• **What you are asked to do**
Once the pictures are set aside, copy the records below exactly as they stand.

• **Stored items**
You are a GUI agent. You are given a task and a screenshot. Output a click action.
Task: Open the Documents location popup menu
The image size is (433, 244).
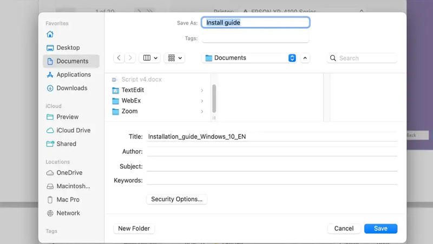tap(250, 58)
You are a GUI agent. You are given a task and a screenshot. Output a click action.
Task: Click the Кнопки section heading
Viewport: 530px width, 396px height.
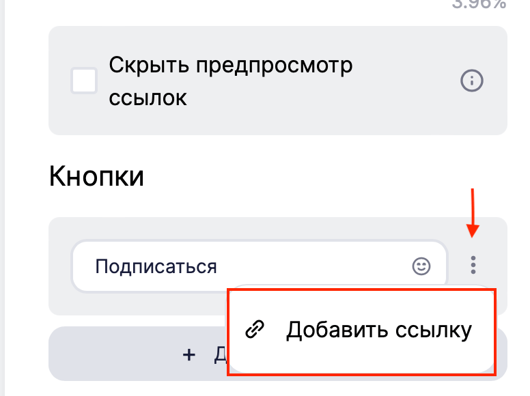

• **Answer to this task**
You are a GUI agent. You are given a task and a screenshot. Output a click action.
Task: Open the Documents location popup menu
The image size is (433, 244).
tap(250, 58)
You are a GUI agent. You are given a task and a screenshot. Output a click action.
Task: Click the Кнопки section heading
Viewport: 530px width, 396px height.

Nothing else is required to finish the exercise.